* EXERCISE BRIEF
Find the word "icon" in the listing below. Copy every line that has it.

─── EXERCISE INPUT

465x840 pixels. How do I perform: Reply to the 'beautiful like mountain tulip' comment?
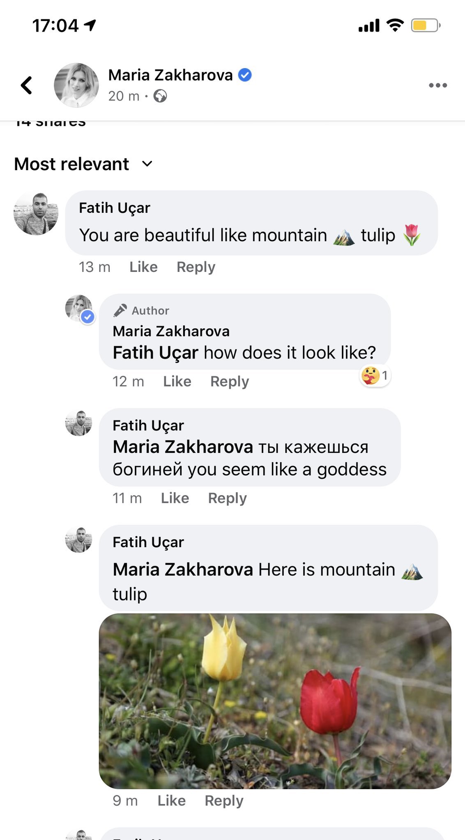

──────
─── EXERCISE INPUT

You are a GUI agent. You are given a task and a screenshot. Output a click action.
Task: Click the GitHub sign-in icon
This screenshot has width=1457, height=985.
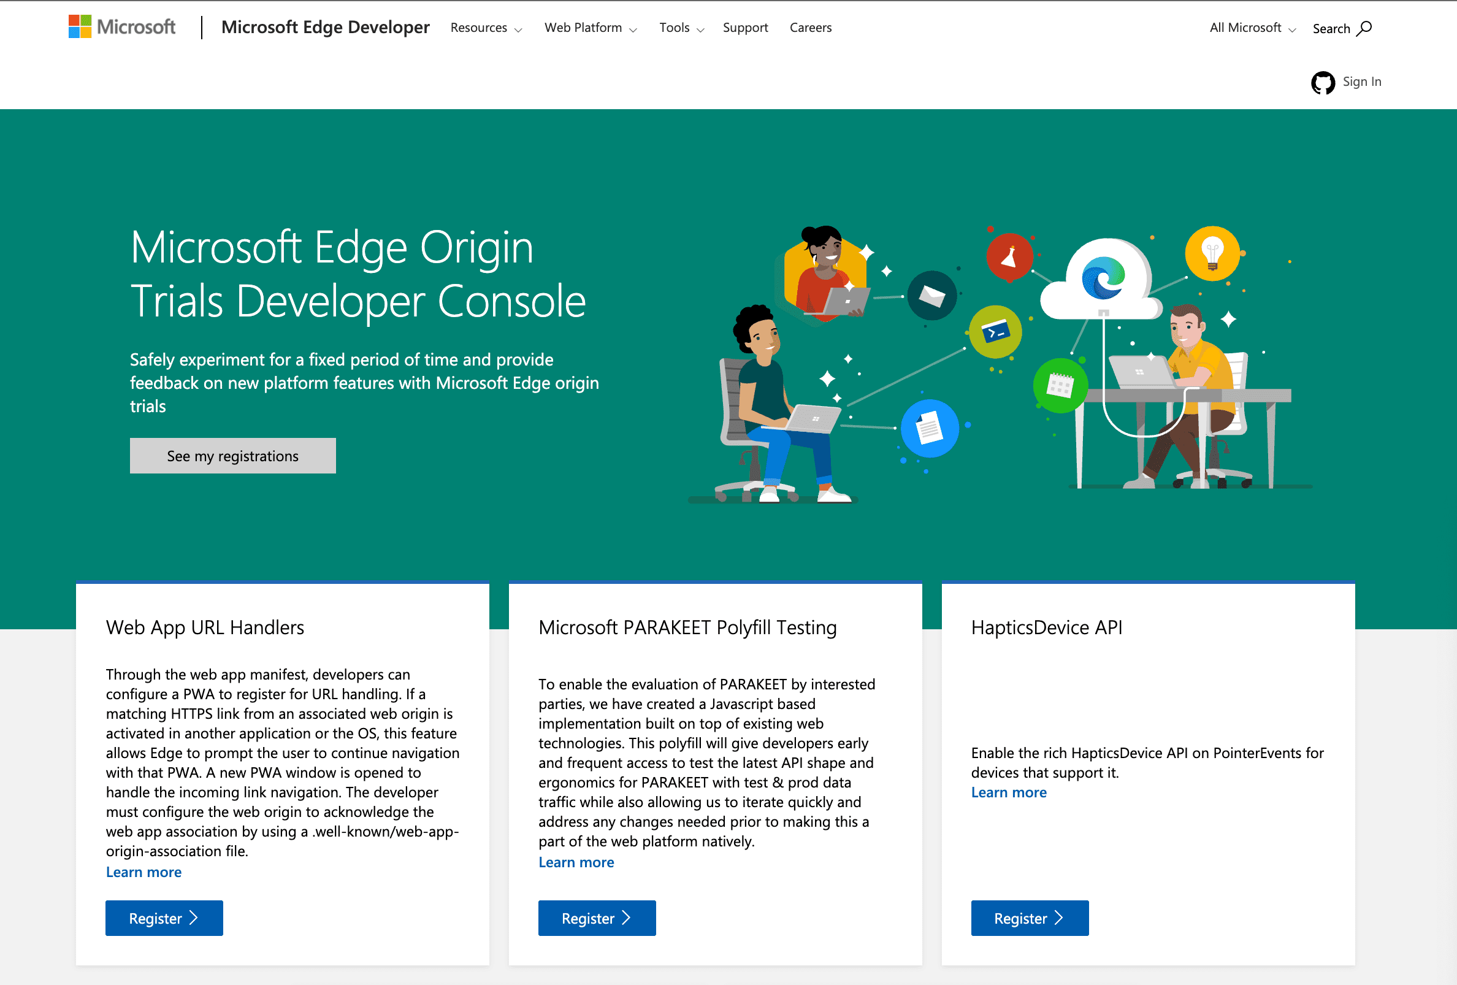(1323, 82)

──────
─── EXERCISE INPUT

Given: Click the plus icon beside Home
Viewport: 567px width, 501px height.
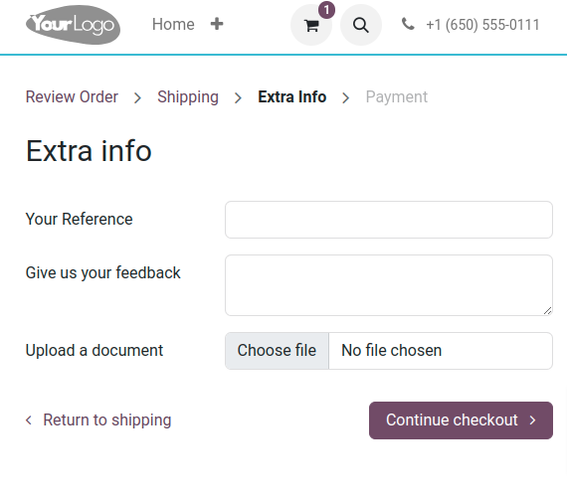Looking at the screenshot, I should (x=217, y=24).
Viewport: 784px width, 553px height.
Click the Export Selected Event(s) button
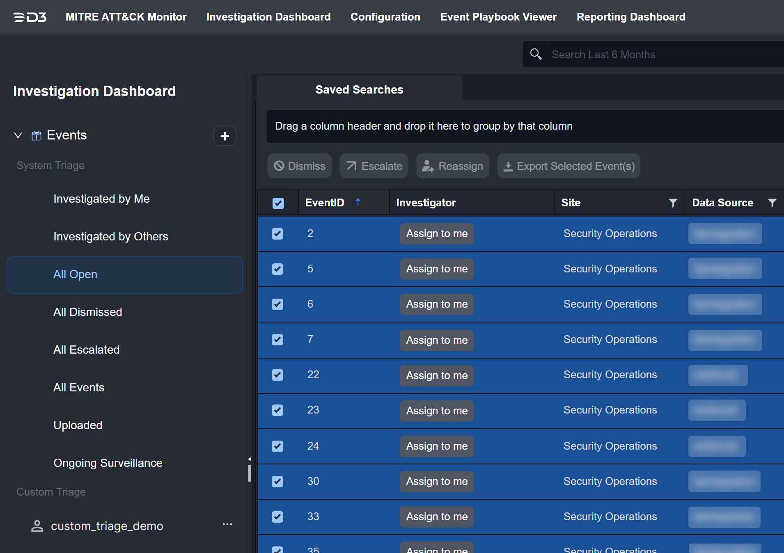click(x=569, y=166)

──────

* TASK SOLUTION
Task: Click the GitHub sign-in icon
Given: Click the plus icon beside Home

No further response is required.